When Hayat's mother's friend, Mina, arrives to live with them from Pakistan, she breathes life into the Shah home and an awakening begins. Mina is very religious and sets about teaching Hayat about the Muslim faith.  Hayat, enraptured by this introduction to his faith and Mina's beauty, soaks up these teachings eagerly. Mina doesn't get caught up in some of the more archane rules of the religion and teaches Hayat the fundamentals and emphasizes that "doing right" is what is most important.

Mina, meanwhile, has her own problems to deal with - she has left Pakistan with her young son after her husband divorced her through an emissary.  A man came to her bedside after she had given birth to her son and told her that her husband repeated Talaq three times thereby divorcing her.
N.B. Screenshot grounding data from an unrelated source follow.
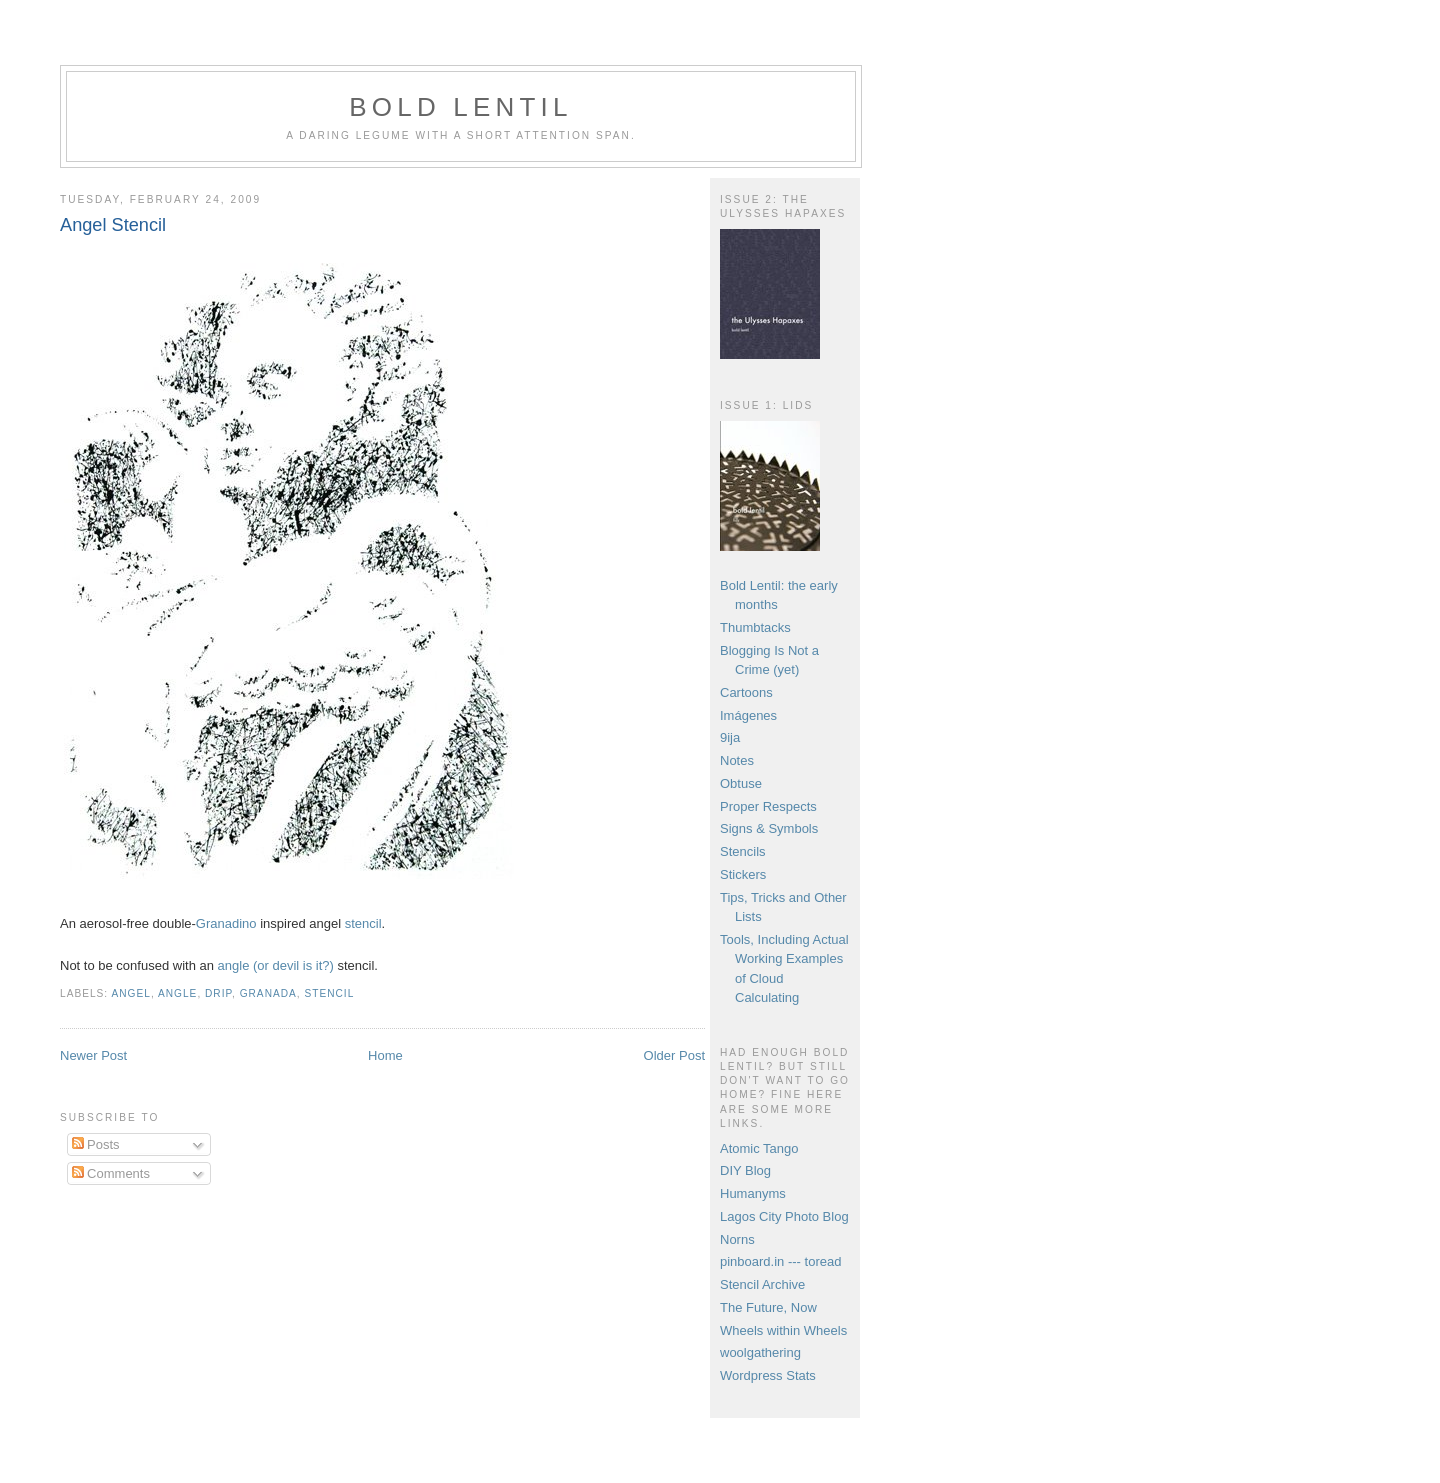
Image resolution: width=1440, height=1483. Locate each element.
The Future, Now (768, 1307)
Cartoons (746, 692)
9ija (730, 737)
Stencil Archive (762, 1284)
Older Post (674, 1055)
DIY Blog (745, 1170)
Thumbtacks (755, 627)
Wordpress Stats (768, 1375)
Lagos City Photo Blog (784, 1216)
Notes (737, 760)
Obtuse (741, 783)
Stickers (743, 874)
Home (385, 1055)
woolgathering (760, 1352)
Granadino (226, 923)
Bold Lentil (460, 107)
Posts (96, 1144)
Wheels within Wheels (783, 1330)
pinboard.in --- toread (780, 1261)
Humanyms (753, 1193)
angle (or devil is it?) (276, 965)
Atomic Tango (759, 1148)
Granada (268, 993)
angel (130, 993)
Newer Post (93, 1055)
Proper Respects (768, 806)
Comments (111, 1173)
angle (177, 993)
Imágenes (748, 715)
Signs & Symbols (769, 828)
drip (218, 993)
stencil (363, 923)
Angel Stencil (113, 225)
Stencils (743, 851)
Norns (737, 1239)
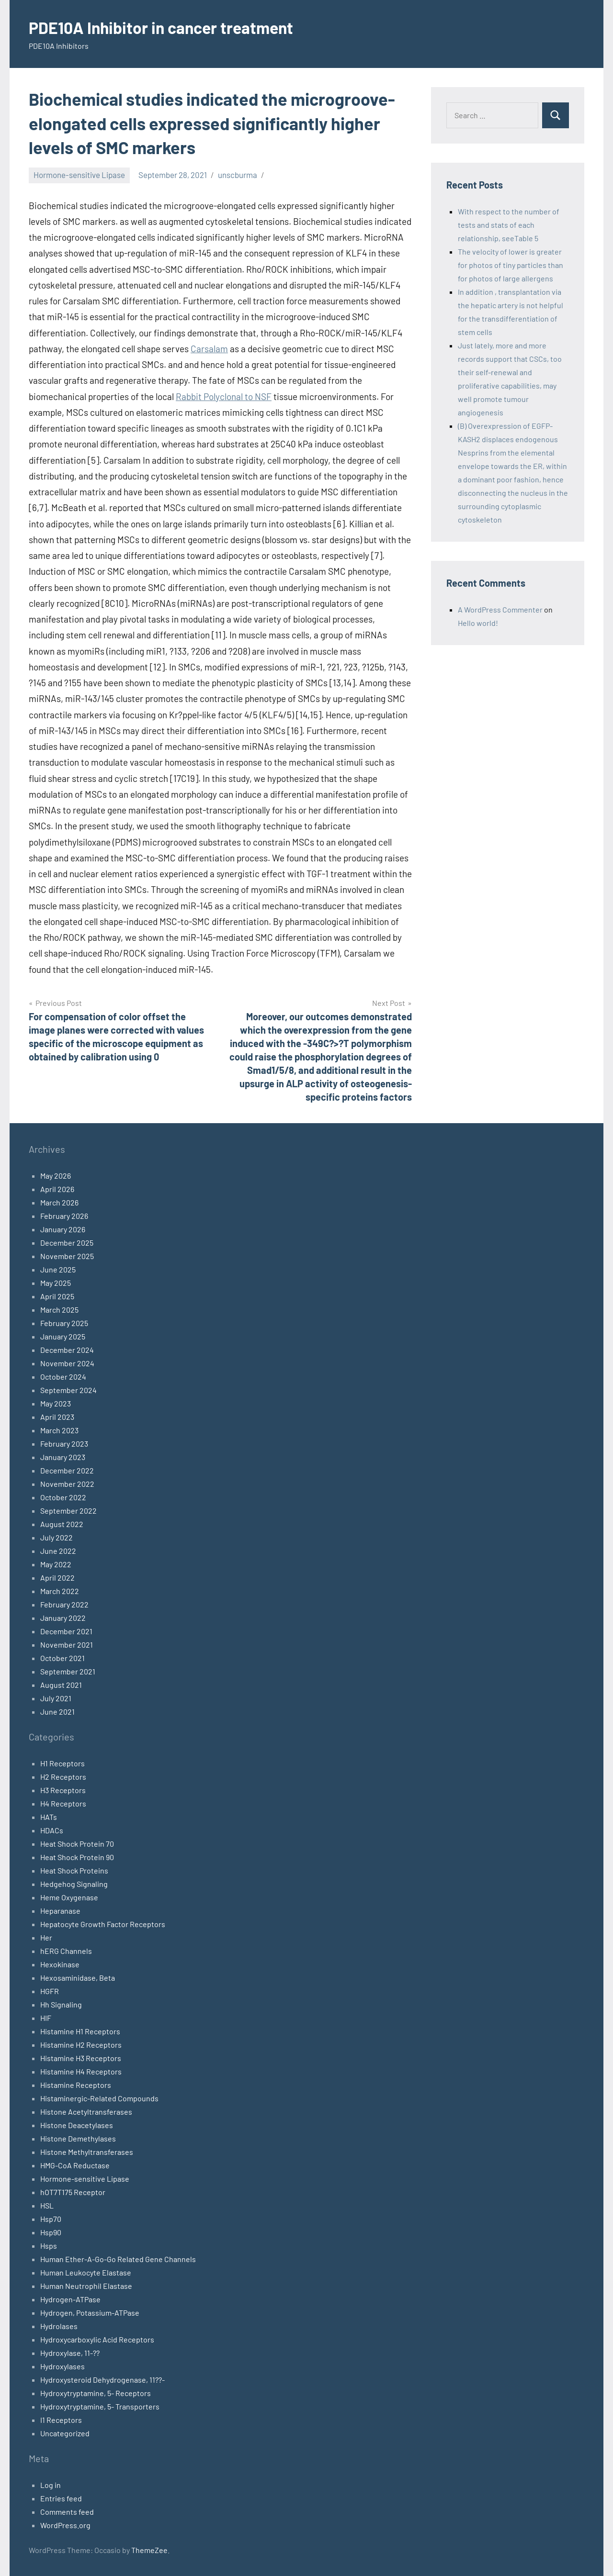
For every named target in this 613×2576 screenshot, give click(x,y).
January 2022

Mina is a modern, educated woman living in a family and country with outdated ideals and a view of women as secondary to men.  This conflict manifests itself in an eating disorder for Mina and an apparent inability for her to find happiness.  These patterns repeat themselves even when she comes to the United States.

The conflicting views of faith, culture and a woman's role in her family and society all come to a head in a variety of scenes throughout the book.  The scenes are powerful and nuanced  - there is no obvious right and wrong even though the issues are so divisive.  Hayat is the ideal protagonist for these conflicts because he looks at this issues with less nuance than the adults around him and thereby offers a very clear view of the issues.

As often happens with a book that blew me away, I am not sure that I am giving it justice - American Dervish  is beautifully written and deals with difficult issues without hitting you over the head with a point of view.  As an audiobook, it was a pleasure to listen to - read by the author, the characters' voices were distinct from each other and the accents were executed perfectly. I found myself standing inside the door after my walk home just listening and unable to stop.  This will definitely be in my Best of list for 2013!